Conditions such as open-angle glaucoma cause increases in intraocular pressure which can result in blindness. The intraocular pressure can be reduced by drugs which decrease the production, or increase the outflow, of aqueous humour. Carbonic anhydrase inhibitors reduce the production of aqueous humour and can be given topically. Dorzolamide was the first topical member of the class to be approved in Australia.

Brinzolamide is structurally similar to dorzolamide. It has a high affinity for carbonic anhydrase-II, the predominant form of the enzyme in the eye. After brinzolamide is instilled into the eye, some drug is absorbed into the circulation. It is mainly distributed to the red blood cells. As the half-life of brinzolamidein whole blood is 111 days, it takes 6-9 months for the drug concentrations to reach a steady state. These concentrations are not great enough to interfere with the normal functions of carbonic anhydrase in the body.

During short-term clinical trials a twice-daily dose of brinzolamide 1% has reduced intraocular pressure by approximately 3-5 mmHg. In an 18-month study the mean reductions in intraocular pressure were 2.7-3.9 mmHg with brinzolamide and 4.7-5.6 mmHg with timolol 0.5% (a topical beta blocker).1 Another study compared brinzolamide 1% with dorzolamide 2%, and timolol 0.5% for three months. All three drugs had similar effects on intraocular pressure and there were no significant differences in the efficacy of the two carbonic anhydrase inhibitors.2 Adding brinzolamide to treatment with timolol can produce further reductions in intraocular pressure.

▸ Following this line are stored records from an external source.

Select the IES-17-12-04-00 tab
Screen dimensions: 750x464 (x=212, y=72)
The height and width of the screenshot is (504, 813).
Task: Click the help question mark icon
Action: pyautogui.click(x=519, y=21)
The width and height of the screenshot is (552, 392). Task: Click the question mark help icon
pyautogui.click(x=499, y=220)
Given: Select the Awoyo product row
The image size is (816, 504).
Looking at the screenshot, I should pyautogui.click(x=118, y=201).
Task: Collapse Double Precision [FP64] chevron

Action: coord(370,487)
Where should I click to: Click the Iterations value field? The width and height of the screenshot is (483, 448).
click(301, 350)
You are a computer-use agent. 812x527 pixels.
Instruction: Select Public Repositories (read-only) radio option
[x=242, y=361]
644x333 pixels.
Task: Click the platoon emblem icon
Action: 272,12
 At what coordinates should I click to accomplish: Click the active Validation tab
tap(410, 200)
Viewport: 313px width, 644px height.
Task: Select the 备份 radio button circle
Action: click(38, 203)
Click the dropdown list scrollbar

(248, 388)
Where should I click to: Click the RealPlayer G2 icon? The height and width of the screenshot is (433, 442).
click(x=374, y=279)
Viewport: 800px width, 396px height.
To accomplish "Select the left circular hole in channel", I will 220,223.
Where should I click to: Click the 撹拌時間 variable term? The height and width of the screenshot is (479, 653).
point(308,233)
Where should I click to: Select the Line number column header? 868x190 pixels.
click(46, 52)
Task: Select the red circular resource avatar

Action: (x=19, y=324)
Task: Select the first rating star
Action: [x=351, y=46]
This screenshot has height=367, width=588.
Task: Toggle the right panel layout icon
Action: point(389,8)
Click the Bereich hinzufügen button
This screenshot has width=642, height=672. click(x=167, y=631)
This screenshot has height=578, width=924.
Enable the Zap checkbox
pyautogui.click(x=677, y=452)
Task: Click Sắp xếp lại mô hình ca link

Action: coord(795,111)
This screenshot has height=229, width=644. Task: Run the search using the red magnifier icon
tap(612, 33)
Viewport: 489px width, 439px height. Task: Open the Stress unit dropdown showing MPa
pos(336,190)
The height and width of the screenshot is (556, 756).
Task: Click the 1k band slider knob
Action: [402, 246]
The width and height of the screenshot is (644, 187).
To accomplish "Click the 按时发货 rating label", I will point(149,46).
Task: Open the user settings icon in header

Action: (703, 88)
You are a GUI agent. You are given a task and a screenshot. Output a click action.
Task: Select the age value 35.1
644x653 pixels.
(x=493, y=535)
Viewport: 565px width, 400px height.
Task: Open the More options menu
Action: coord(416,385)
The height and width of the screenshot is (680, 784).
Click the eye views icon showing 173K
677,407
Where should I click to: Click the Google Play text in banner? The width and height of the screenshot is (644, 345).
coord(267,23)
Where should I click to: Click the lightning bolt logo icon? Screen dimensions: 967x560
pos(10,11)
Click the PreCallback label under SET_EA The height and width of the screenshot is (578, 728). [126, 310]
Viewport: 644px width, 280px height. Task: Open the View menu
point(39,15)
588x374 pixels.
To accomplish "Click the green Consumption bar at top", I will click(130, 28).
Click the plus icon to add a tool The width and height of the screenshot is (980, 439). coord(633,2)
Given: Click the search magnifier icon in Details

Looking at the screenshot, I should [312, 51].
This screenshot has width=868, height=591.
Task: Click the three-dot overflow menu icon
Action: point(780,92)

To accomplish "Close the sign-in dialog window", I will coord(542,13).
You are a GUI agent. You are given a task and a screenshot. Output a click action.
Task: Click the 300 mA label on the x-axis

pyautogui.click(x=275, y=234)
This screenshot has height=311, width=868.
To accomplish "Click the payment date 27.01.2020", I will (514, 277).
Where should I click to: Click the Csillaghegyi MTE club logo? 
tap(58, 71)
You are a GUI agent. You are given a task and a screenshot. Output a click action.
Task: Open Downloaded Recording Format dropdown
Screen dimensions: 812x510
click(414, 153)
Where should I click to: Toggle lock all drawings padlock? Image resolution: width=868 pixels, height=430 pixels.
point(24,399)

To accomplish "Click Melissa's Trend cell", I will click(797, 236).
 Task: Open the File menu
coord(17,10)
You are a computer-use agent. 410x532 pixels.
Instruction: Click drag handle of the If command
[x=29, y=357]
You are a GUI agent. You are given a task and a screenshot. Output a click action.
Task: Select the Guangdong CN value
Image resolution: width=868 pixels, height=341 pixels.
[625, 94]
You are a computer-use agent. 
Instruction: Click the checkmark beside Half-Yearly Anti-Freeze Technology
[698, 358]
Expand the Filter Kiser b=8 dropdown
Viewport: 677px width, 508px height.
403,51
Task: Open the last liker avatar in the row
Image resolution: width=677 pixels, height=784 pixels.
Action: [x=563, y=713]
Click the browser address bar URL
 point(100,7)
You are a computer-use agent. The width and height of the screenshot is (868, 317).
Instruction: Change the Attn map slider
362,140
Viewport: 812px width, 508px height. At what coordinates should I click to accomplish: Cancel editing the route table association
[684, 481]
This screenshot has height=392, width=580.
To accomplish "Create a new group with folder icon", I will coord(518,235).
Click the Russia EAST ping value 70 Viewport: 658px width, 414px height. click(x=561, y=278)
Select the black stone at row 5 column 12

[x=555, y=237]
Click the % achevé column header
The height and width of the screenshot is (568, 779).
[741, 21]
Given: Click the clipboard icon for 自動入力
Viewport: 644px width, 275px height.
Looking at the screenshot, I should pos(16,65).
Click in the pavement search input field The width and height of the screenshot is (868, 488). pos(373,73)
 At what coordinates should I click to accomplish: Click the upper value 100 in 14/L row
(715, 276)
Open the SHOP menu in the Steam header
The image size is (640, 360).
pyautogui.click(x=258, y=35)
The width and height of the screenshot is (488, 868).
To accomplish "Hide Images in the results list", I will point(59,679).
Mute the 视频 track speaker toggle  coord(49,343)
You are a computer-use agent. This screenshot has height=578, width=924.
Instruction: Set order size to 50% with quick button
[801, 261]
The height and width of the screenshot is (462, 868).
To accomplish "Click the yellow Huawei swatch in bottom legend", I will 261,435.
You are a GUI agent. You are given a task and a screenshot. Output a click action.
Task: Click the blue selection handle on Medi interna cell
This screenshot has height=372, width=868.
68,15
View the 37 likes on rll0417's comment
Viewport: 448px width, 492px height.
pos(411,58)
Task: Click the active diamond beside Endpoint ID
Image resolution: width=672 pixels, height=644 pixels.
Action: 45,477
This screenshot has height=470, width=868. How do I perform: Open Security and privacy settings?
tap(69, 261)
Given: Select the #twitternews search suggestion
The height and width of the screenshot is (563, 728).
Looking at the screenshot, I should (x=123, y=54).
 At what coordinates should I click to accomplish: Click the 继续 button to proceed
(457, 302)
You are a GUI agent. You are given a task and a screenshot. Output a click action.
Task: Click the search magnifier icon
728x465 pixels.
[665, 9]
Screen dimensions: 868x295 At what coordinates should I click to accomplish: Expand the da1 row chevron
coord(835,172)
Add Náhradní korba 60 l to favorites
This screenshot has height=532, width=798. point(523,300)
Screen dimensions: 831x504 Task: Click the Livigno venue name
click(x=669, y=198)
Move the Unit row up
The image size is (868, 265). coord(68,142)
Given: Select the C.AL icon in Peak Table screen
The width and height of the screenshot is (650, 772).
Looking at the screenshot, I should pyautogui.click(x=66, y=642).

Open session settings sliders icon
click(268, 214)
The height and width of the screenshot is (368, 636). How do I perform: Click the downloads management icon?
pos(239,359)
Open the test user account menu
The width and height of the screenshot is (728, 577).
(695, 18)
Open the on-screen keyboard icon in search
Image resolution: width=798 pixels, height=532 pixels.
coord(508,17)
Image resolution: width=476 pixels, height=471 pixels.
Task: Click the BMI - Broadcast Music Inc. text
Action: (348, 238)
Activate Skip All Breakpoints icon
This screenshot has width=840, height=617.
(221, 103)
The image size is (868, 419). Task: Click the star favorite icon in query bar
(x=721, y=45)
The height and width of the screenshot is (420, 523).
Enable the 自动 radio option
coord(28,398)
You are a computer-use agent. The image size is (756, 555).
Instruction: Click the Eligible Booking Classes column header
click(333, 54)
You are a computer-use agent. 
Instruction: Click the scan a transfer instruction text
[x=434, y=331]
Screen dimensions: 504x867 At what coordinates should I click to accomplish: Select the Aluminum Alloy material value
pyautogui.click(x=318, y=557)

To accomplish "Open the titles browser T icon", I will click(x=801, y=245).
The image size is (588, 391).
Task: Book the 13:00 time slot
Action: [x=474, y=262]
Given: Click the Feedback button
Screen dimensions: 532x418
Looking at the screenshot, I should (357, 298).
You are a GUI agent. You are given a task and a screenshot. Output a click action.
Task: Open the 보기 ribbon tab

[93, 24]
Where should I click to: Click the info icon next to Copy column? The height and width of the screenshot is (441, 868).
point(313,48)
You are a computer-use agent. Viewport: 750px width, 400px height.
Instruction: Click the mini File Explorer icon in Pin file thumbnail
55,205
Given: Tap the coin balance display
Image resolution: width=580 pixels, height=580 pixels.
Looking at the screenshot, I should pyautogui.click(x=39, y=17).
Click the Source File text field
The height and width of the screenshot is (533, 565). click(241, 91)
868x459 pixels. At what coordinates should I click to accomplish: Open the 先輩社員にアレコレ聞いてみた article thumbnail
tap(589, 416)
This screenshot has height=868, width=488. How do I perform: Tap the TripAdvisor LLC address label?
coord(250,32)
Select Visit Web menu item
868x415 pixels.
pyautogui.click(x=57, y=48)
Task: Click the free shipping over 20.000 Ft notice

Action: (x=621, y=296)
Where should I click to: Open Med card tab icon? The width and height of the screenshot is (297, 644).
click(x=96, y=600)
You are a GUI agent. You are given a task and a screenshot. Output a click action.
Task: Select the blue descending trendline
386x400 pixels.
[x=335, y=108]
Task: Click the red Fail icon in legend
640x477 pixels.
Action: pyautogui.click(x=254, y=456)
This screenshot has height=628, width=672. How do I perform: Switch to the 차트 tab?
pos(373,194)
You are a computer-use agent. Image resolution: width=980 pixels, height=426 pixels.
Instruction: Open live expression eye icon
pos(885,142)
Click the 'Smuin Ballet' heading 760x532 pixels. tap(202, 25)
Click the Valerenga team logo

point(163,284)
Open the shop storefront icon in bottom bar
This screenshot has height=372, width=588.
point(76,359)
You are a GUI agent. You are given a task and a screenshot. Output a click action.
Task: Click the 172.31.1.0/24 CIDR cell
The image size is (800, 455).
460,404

Most of the adverse effects of brinzolamide are related to the instillation of the drops. Patients may develop blurring of vision, and sore or painful eyes. They may also complain of a bitter taste.

Although brinzolamide has been used as monotherapy, the carbonic anhydrase inhibitors are second-line drugs. A three-times daily dose was used in some clinical trials, but 76% of patients will respond adequately to a twice-daily dose of brinzolamide.2 This may give the drug an advantage over dorzolamide which is instilled three times a day. Another advantage is that brinzolamide instillation causes significantly less discomfort.2

References

  1. Brinzolamide Long-Term Therapy Study Group. The long-term safety and efficacy of brinzolamide 1.0% (Azopt) in patients with primary open-angle glaucoma or ocular hypertension. Am J Ophthalmol 2000;129: 136-43.
  2. Brinzolamide Primary Therapy Study Group. Clinical efficacy and safety of brinzolamide (Azopt), a new topical carbonic anhydrase inhibitor for primary open-angle glaucoma and ocular hypertension. Am J Ophthalmol 1998;126:400-8.